ZF English

SNTR may eventually go to Interagro

14.12.2001, 00:00 13



The Government could approve the rescheduling of SNTR (National Tobacco Company) debts to the state and the cancellation of penalties by the end of the year, following the privatisation contract signed between the Agriculture Ministry and Interagro group, headed by Ioan Nicolae.

Interagro currently holds a 52% stake in the National Tobacco Company SNTR, in the account of the 8.4 million dollars the Government was supposed to give back to Interagro of the ten million dollars the company had paid in the first stage of National Tobacco Company SNTR privatisation.

The price per share that was considered in this transaction stood at some 132,000 ROL, set according to a judiciary expertise, although consultancy firm PriceWaterhouseCoopers had assessed the shares to stand at 80,000 ROL each, Ioan Nicolae said yesterday.

"The Agriculture Ministry has pledged to promote to the Executive the Government Decision on debts next week; it is hard to believe that the Finance Ministry would resort to forced execution for this company. Our interest is included in a contract, but, without the state's help, this company will not be able to operate," Nicolae said.

SNTR registered 1,000 billion ROL in losses last year and expects 900 billion ROL losses this year. The company's total debts amount to 4,300 billion ROL, with 3.100 billion ROL standing for budget dues.
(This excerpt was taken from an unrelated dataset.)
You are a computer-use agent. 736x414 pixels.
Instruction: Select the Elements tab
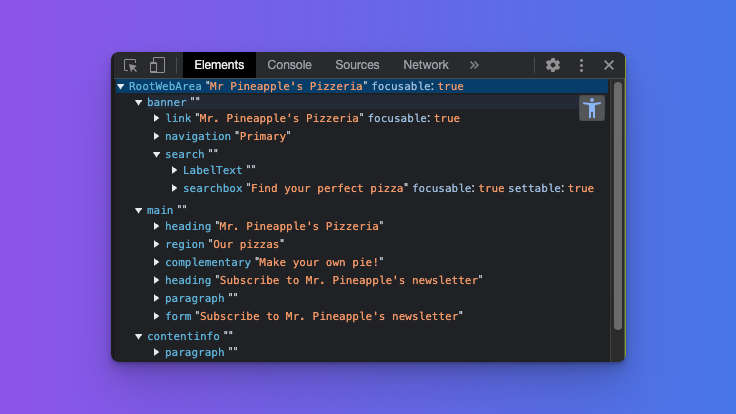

The National Tobacco Company SNTR privatisation grabbed the newspapers' headlines for months. Interagro group was declared the winner of the privatisation tender last May, but the Supreme Court of Justice cancelled the contract in October 2000, as the Greek competitor in this tender, Leaf Tobacco A Michailides LTAM, contested the results.

According to the Law of joint stock companies, National Tobacco Company SNTR should have at least five shareholders and businessman Ioan Nicolae has therefore pledged to bring another three shareholders in the company within six months.

"We may team up with Dan Voiculescu if the offer is profitable, but also with other large cigarette producers that have not entered the Romanian market yet," Nicolae specified.

Grivco group, led by Dan Voiculescu, was the partner of Greek company LTAM in last year's bid for the purchase of 100% stake in SNTR.

According to the current contract concluded with the Agriculture Ministry, Interagro should invest 40 million dollars over the next five years and produce "inexpensive cigarettes aiming at the low income, disfavoured social categories."

Interagro holds the pre-emption right for the purchase of additional stakes in National Tobacco Company SNTR. According to plans heralded by Nicolae, the company would have its own distribution network and would go public on the Stock Exchange by the end of next year.

Nicolae maintains that Interagro would allot 12-18 million dollars as National Tobacco Company SNTR working capital in the first six months.